"Я.И.Гройсман. Валентин Гафт " - читать интересную книгу автора


Первые мои воспоминания связаны с пребыванием на Украине у бабушки,
примерно в 1940 году. Я сижу где-то во дворе на бревнах, а мама и бабушка
идут с рынка и дают мне большой-большой красный помидор. И я ем этот
громадный, красный, конечно, немытый помидор, и сейчас кажется, что таких
помидоров я больше никогда не ел.
А родился я в Москве на улице Матросская тишина. Помню счастливый день,
когда мне купили голубой трехколесный велосипед. Погода была хорошая, но я
боялся выйти из подъезда покататься по тротуару вдоль нашего дома, так как
там бегала взад-вперед какая-то собака. Потом я осмелел и выходил, но в тот
день ездил в коридоре и в квартире.
Хорошо помню наш подъезд и весь пятиэтажный дом. Напротив была
психиатрическая больница, справа тюрьма "Матросская тишина", слева - рынок,
еще левее студенческое общежитие МГУ. А через дорогу была школа, в которой я
потом проучился десять лет и где учились только мальчики.

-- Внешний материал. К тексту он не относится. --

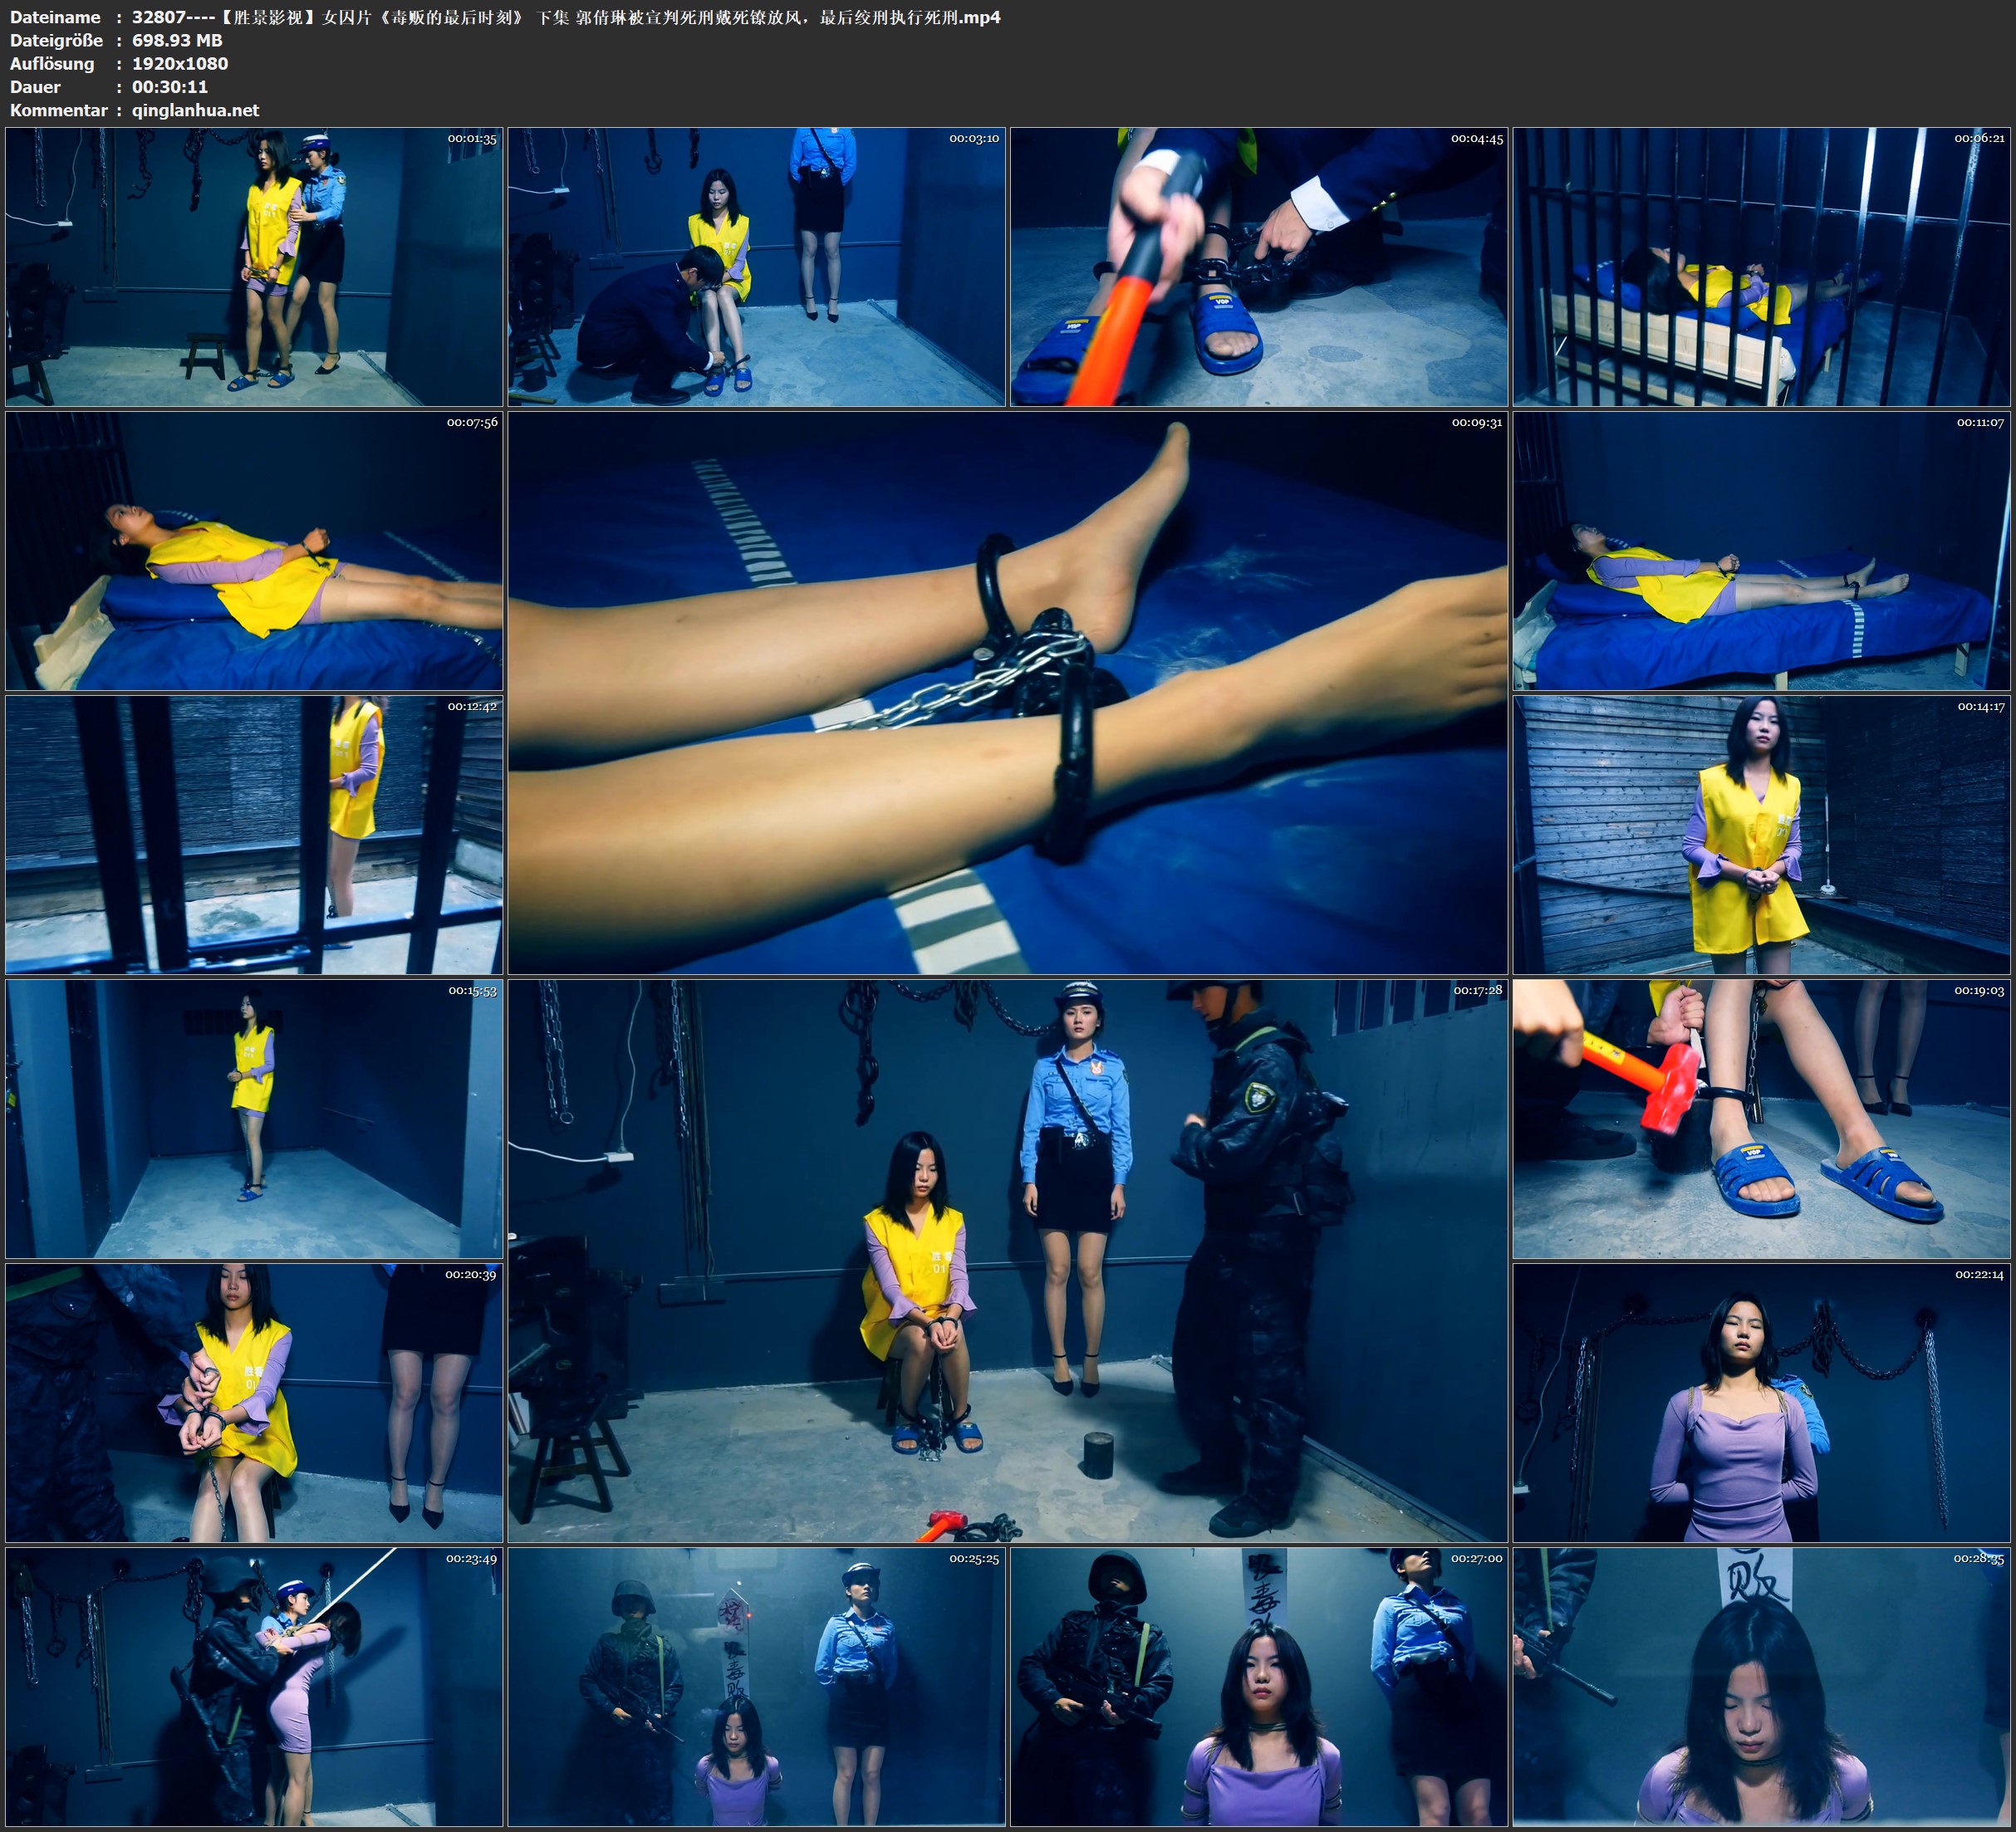Select the thumbnail marked 00:04:45

pyautogui.click(x=1258, y=266)
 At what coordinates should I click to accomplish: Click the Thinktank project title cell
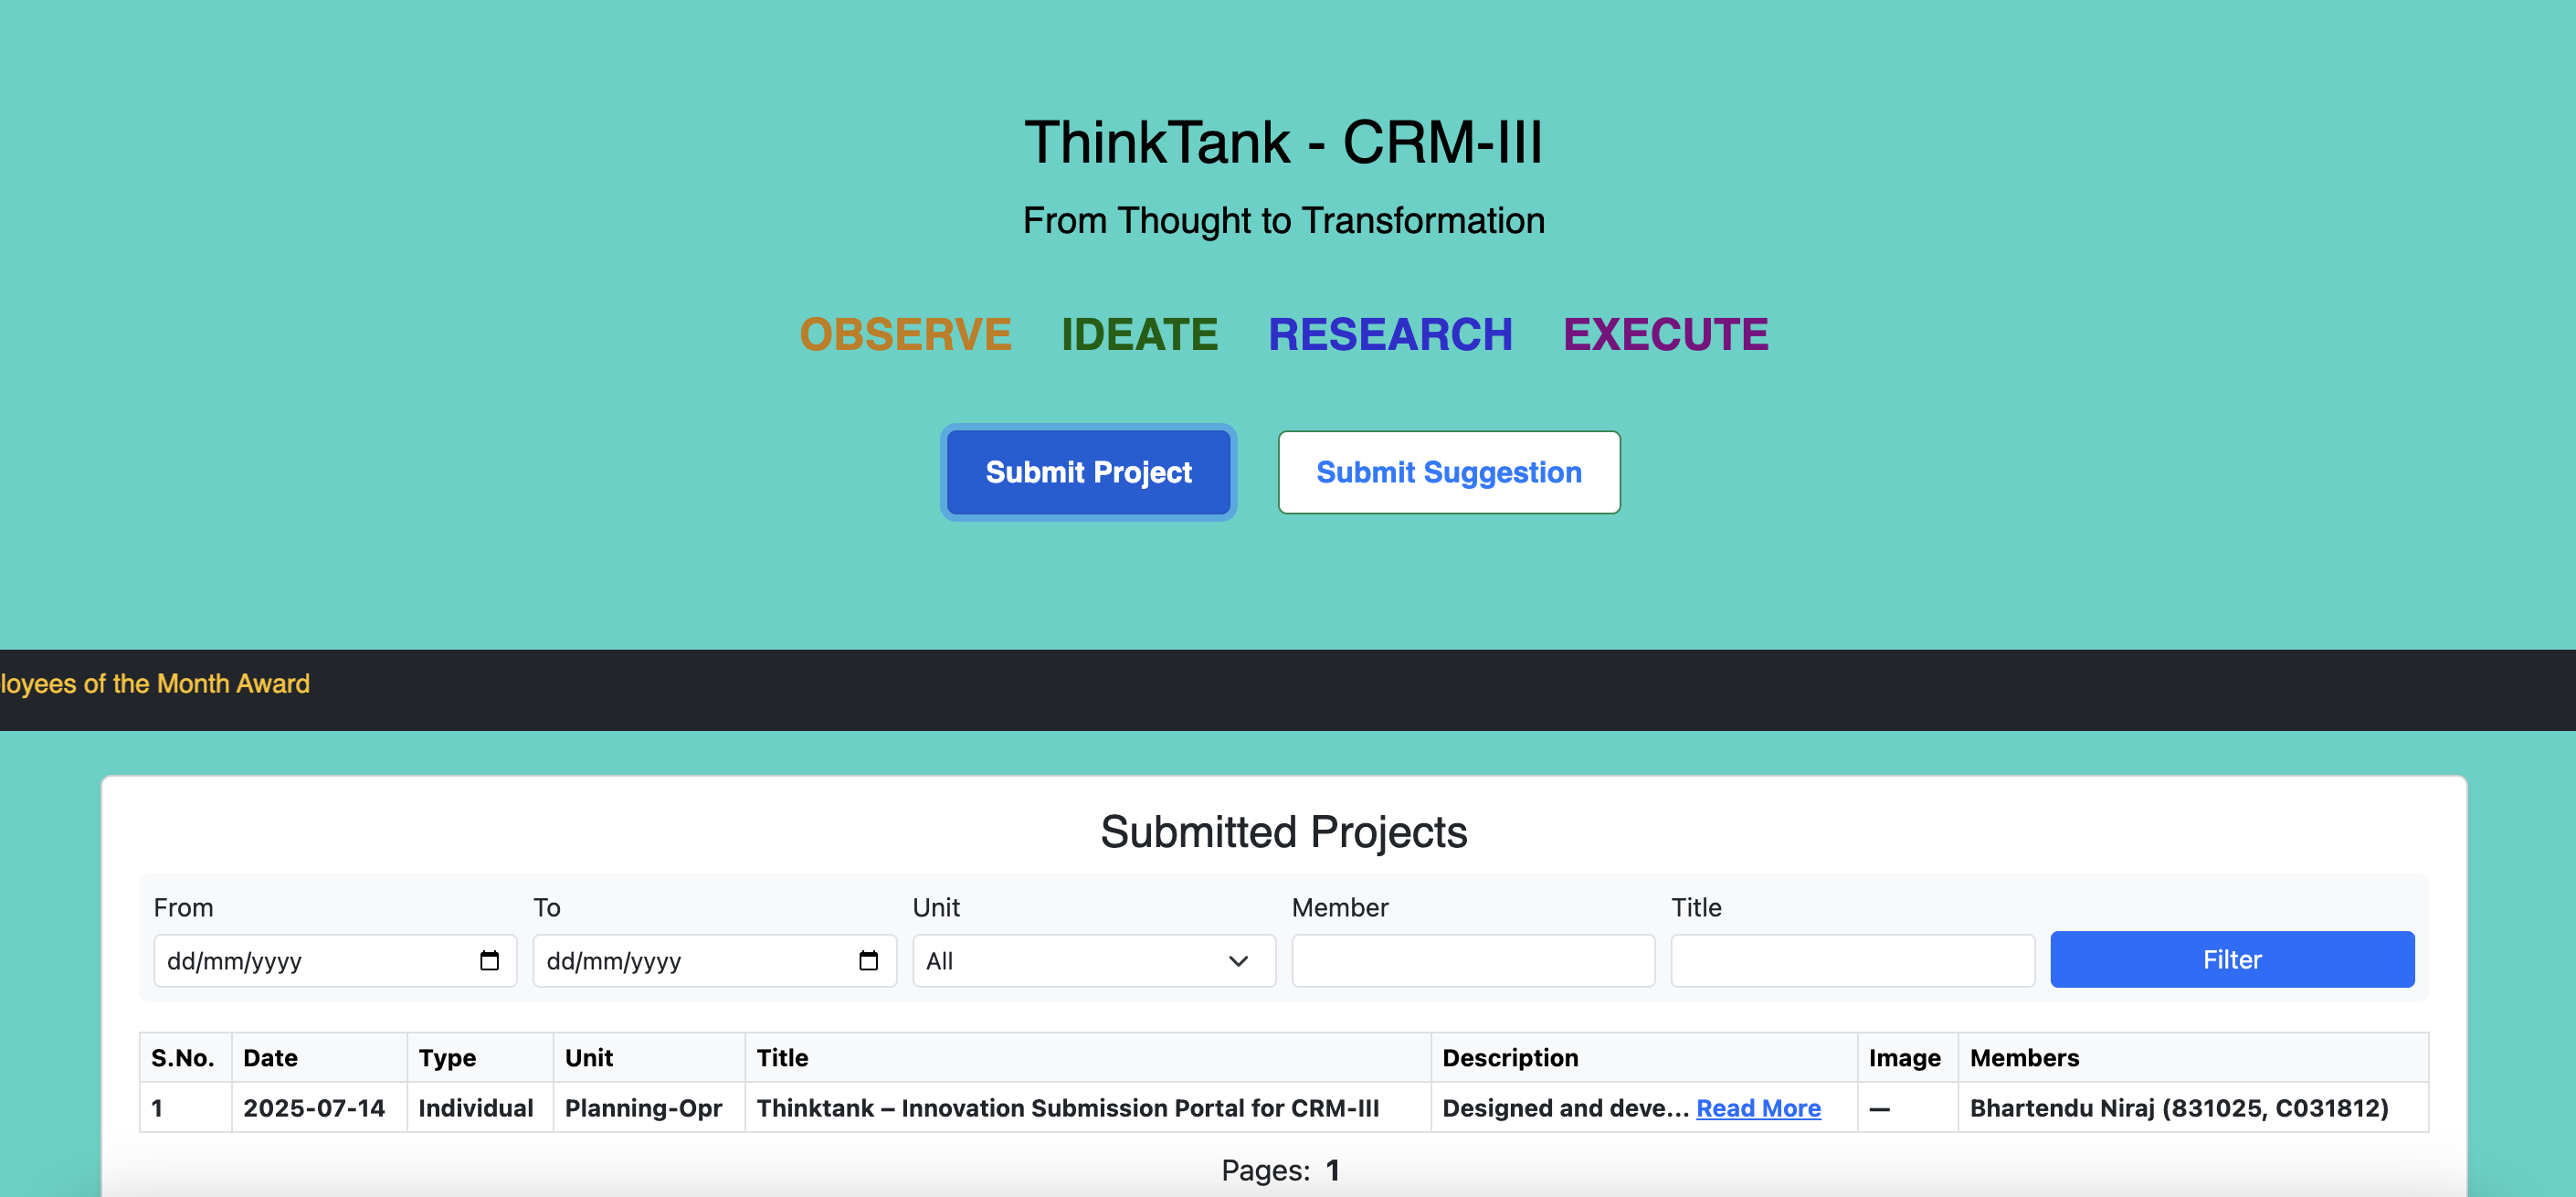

Очень хорошо помню день, который мог быть роковым в нашей жизни, в
судьбе нашей семьи. 21 июня 1941 года мы должны были ехать на Украину, в
город Прилуки. У нас была домработница Галя - чудесная девушка с Украины,
помогавшая маме по хозяйству. Тогда было трудно с билетами, и Галя, простояв
на вокзале целую ночь, достала билеты, но ее обманули и билеты были какие-то
недействительные. Я впервые услышал тогда слово "аферистка" в доме:
говорили, что какая-то аферистка обманула Галю. Поехали на вокзал, поменяли
билеты, и должны были отправиться на другой день. И вот 22-го, как раз
утром, по радио выступил Молотов о том, что началась война. Конечно, тот
поезд, на котором мы должны были ехать 21-го, наверняка попал под бомбежку.
Такая судьба ждала нас всех.
Все воспоминания и образы тех лет очень отрывочны и бессвязны, так как
в начале войны мне не было и шести лет.
Когда началась война, мне казалось, что я буду видеть ее через окно.
Там будет забор какой-то, вдоль которого будут ходить пограничники с
собаками, и наши с собаками обязательно победят всех немцев, так как я
верил, что у нас очень сильные пограничники и замечательные собаки. Но
первые впечатления от войны - это очереди в булочных, куда мы ходили с моей
тетей Феней, и воздушные тревоги. Нас будили ночью и вели в какое-то сырое
подвальное помещение. Трубы, ночь, очень много детей, визг, крики, хочется
спать, а ты мерзнешь и трясешься от холода и страха.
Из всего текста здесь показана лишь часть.